Independent vs. Dependent Events

Two or more events are independent if the occurrence of one event has no influence on the occurrence of the other event(s). Let us put this in annotations:

$$ \text P( \text A | \text B) = \text P(\text A) $$

or

$$ \text P(\text B | \text A) = \text P(\text B) $$

If this condition is not satisfied, the events are said to be dependent.

Example 1: Independent Events

Suppose you rolled a die and flipped a coin, the probability of getting any number face on the die would not influence the probability of getting a head or a tail on the coin.

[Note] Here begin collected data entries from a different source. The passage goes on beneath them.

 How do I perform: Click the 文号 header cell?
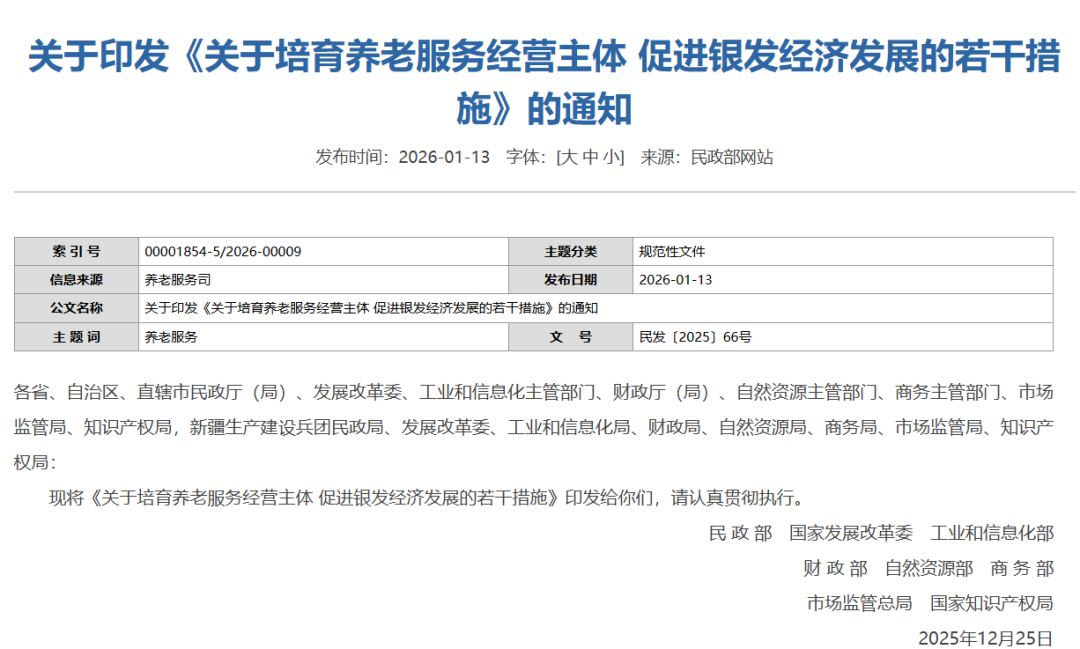coord(570,337)
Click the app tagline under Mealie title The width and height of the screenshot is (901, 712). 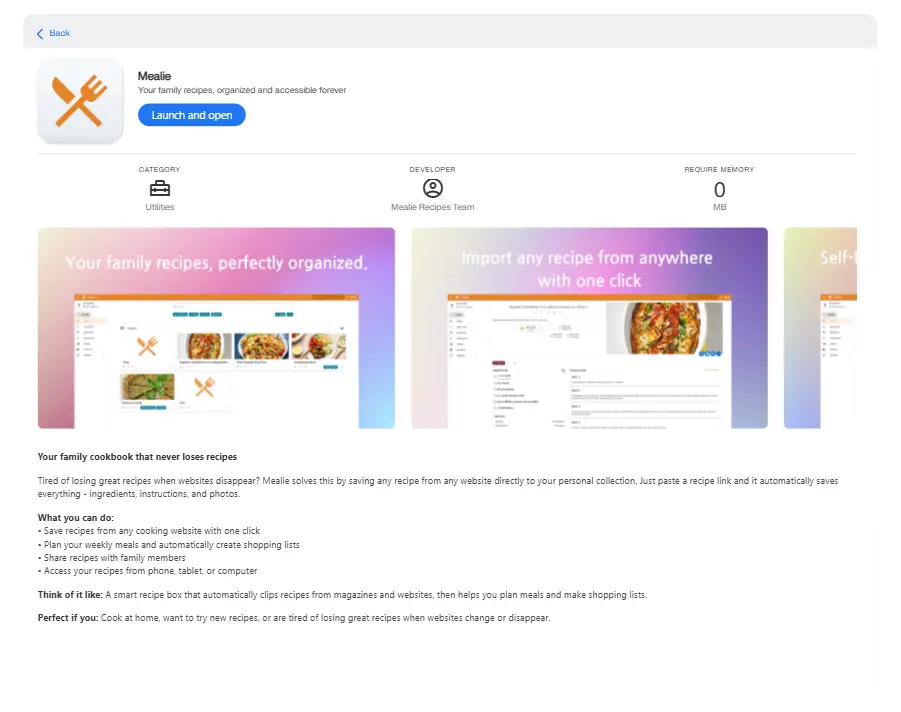tap(242, 90)
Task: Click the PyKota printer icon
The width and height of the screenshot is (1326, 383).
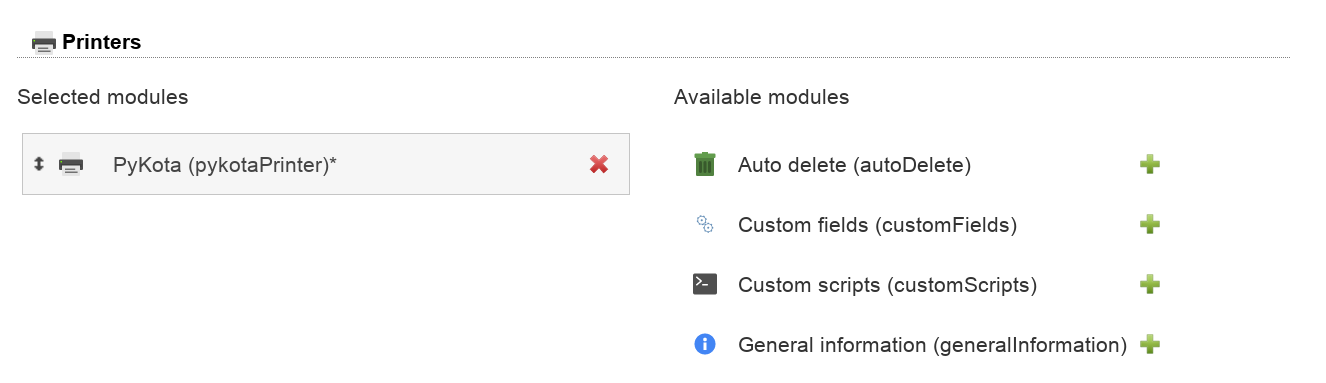Action: (71, 164)
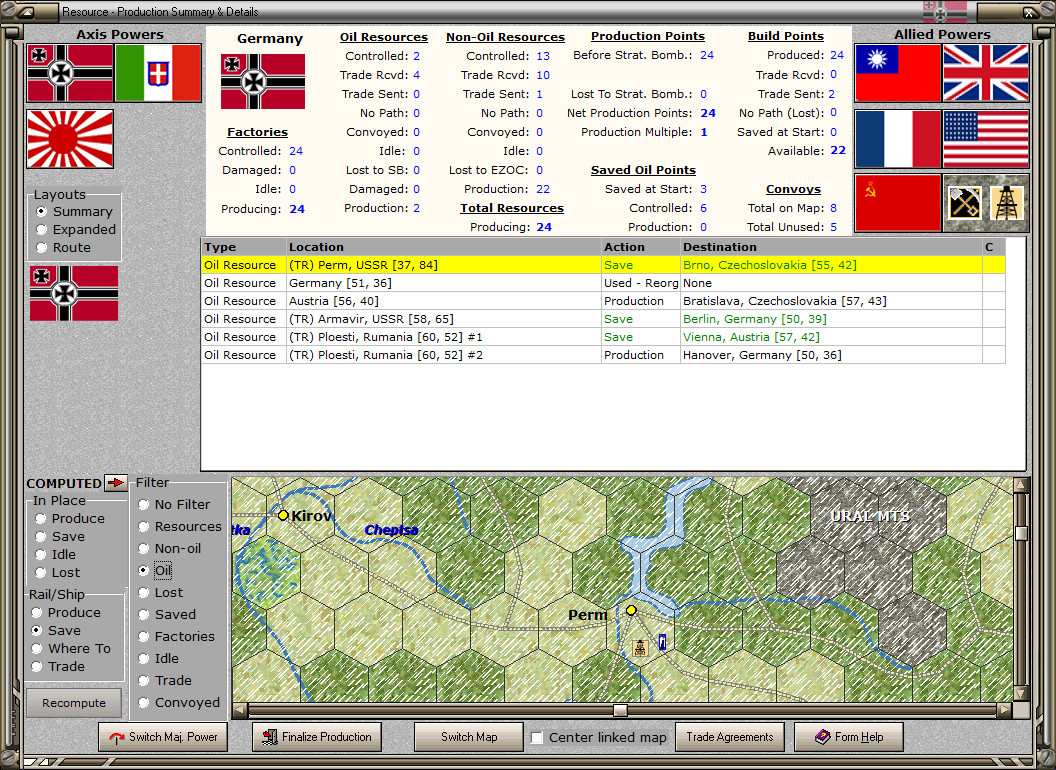The width and height of the screenshot is (1056, 770).
Task: Open Form Help
Action: [848, 736]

The two events are independent.

Example 2: Dependent Events

Suppose you have a bag containing 8 green balls and 5 blue balls. If you draw a blue ball without replacing it, the probability of drawing another blue ball in your second attempt is greatly changed because you drew a blue ball the first time. Such events are said to be dependent.

Question

Mike Jamerson tosses a coin twice. What is the probability of getting a head on the first toss and a head on the second toss?

A. 1/2

B. 1/4

C. 2/3

Solution

The correct answer is B.

The coin has no memory. Therefore, the first outcome has no influence on the second outcome. Thus:

$$ \begin{align*}
\text P(\text{head and head}) & = \text P(\text H) * \text P(\text H) \\
& =\cfrac {1}{2} * \cfrac {1}{2} \\
& = \cfrac {1}{4} \\
\end{align*} $$

Note: If two events are independent:

$$ \text P(\text{AB}) =\text P( \text A) * \text P(\text B) $$

Reading 8 LOS 8g

Distinguish between dependent and independent events